Anja Werner
Postdoctoral Research Fellow
Ph.D.
Residence: April 1, 2012 - March 31, 2013
Profile
Anja Werner (née Becker)
I am currently focusing on deaf history in the long nineteenth century. I examine Anglo-American and German newspapers and journals to trace debates on how best to educate the deaf. As deaf people represent a small section of the population, and as schools for the deaf had been established in Western Europe and North America since the late eighteenth century, deaf communities on both sides of the Atlantic actively exchanged notes on the subject already back then, of which a larger public took note. The controversy ran between the so-called “French system” (also in use in the U.S.A.), which meant that students were taught in sign language, and the “German system,” which favored teaching the deaf lip-reading and articulation. Various combined systems existed as well.
My main research interest is the transfer of knowledge across the Atlantic in the nineteenth and twentieth centuries. Before joining the Arnaud-research group, I coordinated the Alexander-von-Humboldt-in-English project at Vanderbilt University in Nashville, Tennessee in collaboration with the Romance Languages Department of the University of Potsdam.

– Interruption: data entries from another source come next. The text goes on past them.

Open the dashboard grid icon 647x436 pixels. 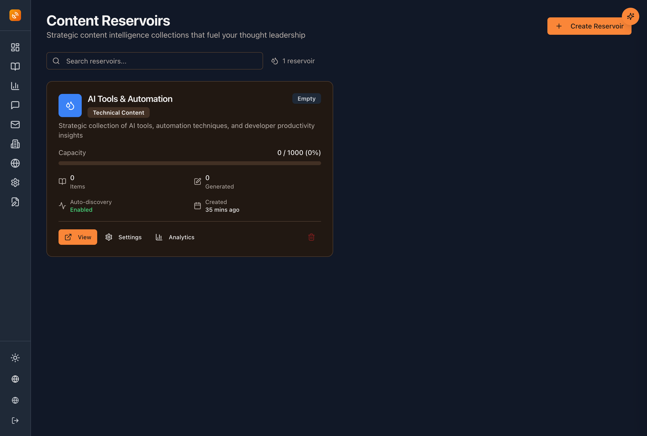pyautogui.click(x=15, y=47)
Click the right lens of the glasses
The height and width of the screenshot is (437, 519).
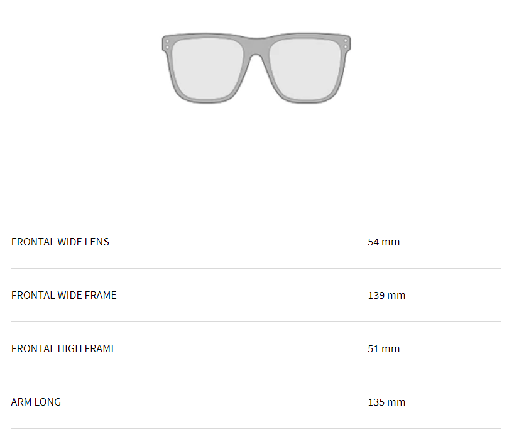[305, 68]
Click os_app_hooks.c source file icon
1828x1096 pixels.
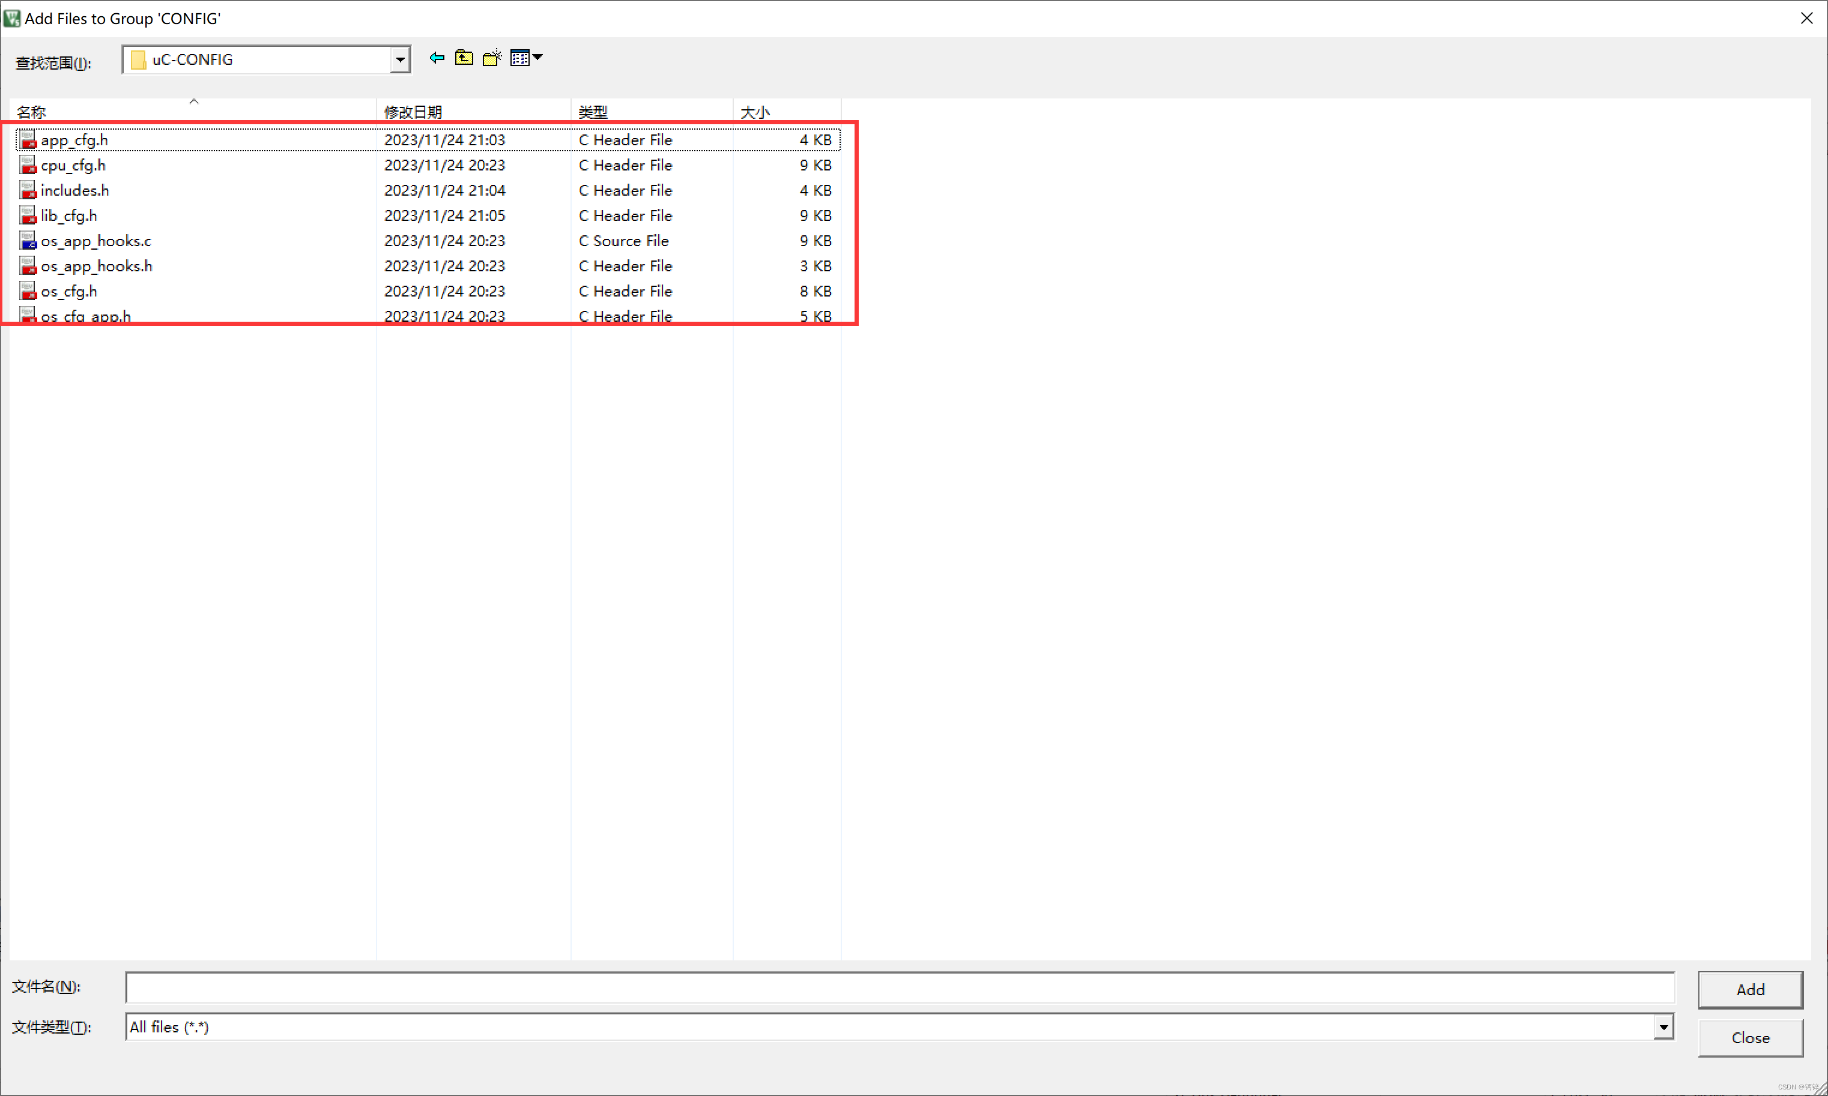coord(28,241)
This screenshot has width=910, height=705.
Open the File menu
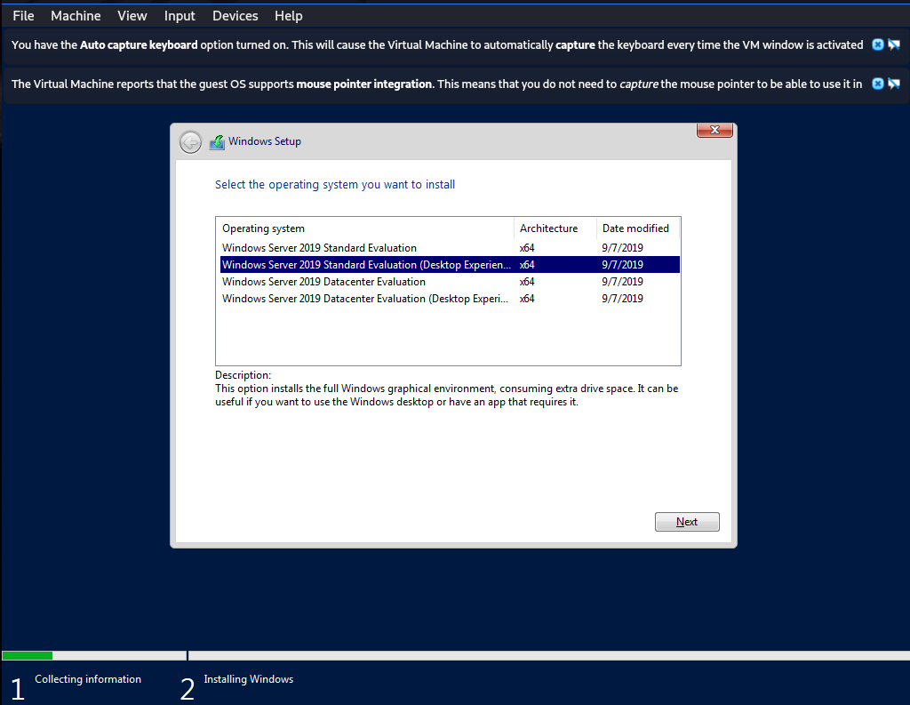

The only historian on the project, I was in charge of compiling the annotations. I also served as co-translator of Humboldt’s Political Essay on the Island of Cuba based on the 1826 edition. While coordinating the Humboldt-project, I began co-editing a volume on Black intellectuals in the Atlantic World and beyond. My own contribution for the volume discusses well-known African American civil rights activists and their interaction with the East German dictatorship.
I earned my Ph.D. and MA degrees from the University of Leipzig, where I studied American and French civilizations. In preparation of my MA degree, I also studied at Harvard University and the Université de la Sorbonne Nouvelle – Paris III. In my Ph.D. dissertation I examined the transatlantic academic networks of US students at German universities between 1776 and 1914.